Versión.
Primero parecía una idea plausible, digna de consideración. Después se volvió parte del diagnóstico crítico sobre los problemas que complicaron la elección pasada y, más tarde, el núcleo principal de la reforma electoral de 2007. Desde entonces no han pasado ni dos años, y aquella idea ya se perdió. Se ha ido diluyendo entre el exceso de la norma, los malos cálculos presupuestales, los arreglos estratégicos a modo, los despropósitos operativos y, sobre todo, la infidelidad de las instituciones responsables de garantizarla. Las televisoras están ganando la partida y las campañas seguirán fluyendo por los viejos cauces del dinero redimido.
Al aprobar la reforma de 2007, los partidos parecían francamente convencidos del nuevo modelo de competencia electoral. Hablaron del predominio del interés público sobre los intereses de los concesionarios y debatieron con tanta convicción los argumentos de las dos televisoras, que lograron convencernos de la sinceridad de sus propósitos. Se trataba de impedir que los negocios determinaran o, al menos, que influyeran de manera decisiva en la conducta de los medios masivos de comunicación, mediante la asignación de tiempos, simpatías y apoyos públicos. Se dijo que el dinero otorgado a los partidos ya no se entregaría por carretadas a las empresas de televisión ni podría comprar sus voluntades. Se dijo que había nacido un nuevo modelo de competencia electoral, basado en la distribución equitativa de tiempos oficiales, y ajeno por completo a los intercambios de favores entre empresarios y políticos.
La reforma sirvió para observar, de paso, que los tiempos oficiales que los medios ya tenían que respetar eran más bien laxos. Cuando el IFE quiso retomar las herramientas de monitoreo de medios descubrió que Gobernación no las tenía. No existía la tecnología para saber si las estaciones de radio y televisión estaban cumpliendo con su obligación legal de transmitir la publicidad ordenada por el gobierno, ni mucho menos para verificar los horarios en los que se transmitía. Gracias al esfuerzo que hubo de llevar a cabo el IFE para montar un sistema de monitoreo eficaz, supimos que las estaciones de radio y de televisión jamás habían sido vigiladas puntualmente; que el gobierno seguía sus trasmisiones por muestreo, de manera más o menos caprichosa, y que nunca tuvo datos suficientes para afirmar con total certeza si las estaciones estaban cumpliendo sus obligaciones a cabalidad.
Pero tras la reforma, nació un nuevo interés político de los partidos para cuidar la asignación de tiempos y verificar el cumplimiento de las pautas. El IFE no sólo tiene que distribuir los spots de los partidos, sino que está obligado a informarles con detalle sobre la forma en que se publican en cada una de las estaciones, pues de lo contrario se rompería el principio de equidad en la contienda y no habría modo de reparar del daño. De modo que la autoridad electoral debe ser tan eficaz en la distribución, como precisa en el monitoreo y firme en las sanciones a los concesionarios incumplidos.
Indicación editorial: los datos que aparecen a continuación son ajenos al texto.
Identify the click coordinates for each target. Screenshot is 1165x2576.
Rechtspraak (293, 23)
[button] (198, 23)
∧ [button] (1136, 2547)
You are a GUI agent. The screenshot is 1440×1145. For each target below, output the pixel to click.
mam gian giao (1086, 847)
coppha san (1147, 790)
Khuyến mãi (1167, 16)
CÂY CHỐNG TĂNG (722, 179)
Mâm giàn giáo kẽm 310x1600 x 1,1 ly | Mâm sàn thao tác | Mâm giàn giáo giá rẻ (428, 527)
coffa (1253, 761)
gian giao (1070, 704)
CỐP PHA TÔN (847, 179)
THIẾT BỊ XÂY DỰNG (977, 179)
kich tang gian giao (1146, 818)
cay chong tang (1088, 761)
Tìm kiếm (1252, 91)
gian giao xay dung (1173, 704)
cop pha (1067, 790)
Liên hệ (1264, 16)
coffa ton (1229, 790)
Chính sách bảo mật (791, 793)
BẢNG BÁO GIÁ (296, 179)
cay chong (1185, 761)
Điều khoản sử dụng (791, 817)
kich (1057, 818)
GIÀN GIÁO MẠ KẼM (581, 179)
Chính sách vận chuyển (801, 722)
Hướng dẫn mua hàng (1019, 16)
No obstante, los partidos y los medios ya han encontrado otras formas de hacer negocios con los dineros de campaña y volver a la lógica política anterior. No sólo mediante los favores mutuos, políticos o financieros, que se expresan en el uso más o menos obvio de la programación abierta y, en particular de los noticiarios, para favorecer a unos e ignorar a otros, sino a través de la compra directa de publicidad siete días antes y cinco después de los informes que deben rendir todas las autoridades públicas, incluyendo a los legisladores (según el criterio establecido por el Tribunal Electoral), y de modo más reciente, mediante la llamada publicidad estática que se vende como telón de fondo de algunos espectáculos masivos, como en las finales del futbol, y que más tarde veremos también, estoy seguro, en los conciertos de las estrellas rutilantes de la televisión. Con esos dos pretextos, avalados por las autoridades electorales del país, las televisoras no sólo pueden recuperar el mercado que perdieron tras la reforma de 2007, sino que además pueden jugar abiertamente con el poder que han demostrado en el ánimo de nuestra frágil y titubeante clase política.
Al finalizar esta campaña, habrá cerca de 32 millones de spots transmitidos a través de tiempos oficiales; pero también miles de minutos comprados, como antes, con el argumento de los informes oficiales y de la publicidad estática. Y muchos más, inconfesables pero evidentes, transmitidos a través de abundantes comentarios, editoriales y notas a lo largo de la programación normal de las televisoras. Y todo eso será pagado peso a peso, como antes. De modo que hoy tenemos el peor de los dos mundos y una reforma fracasada, cuando todavía no acababa de nacer.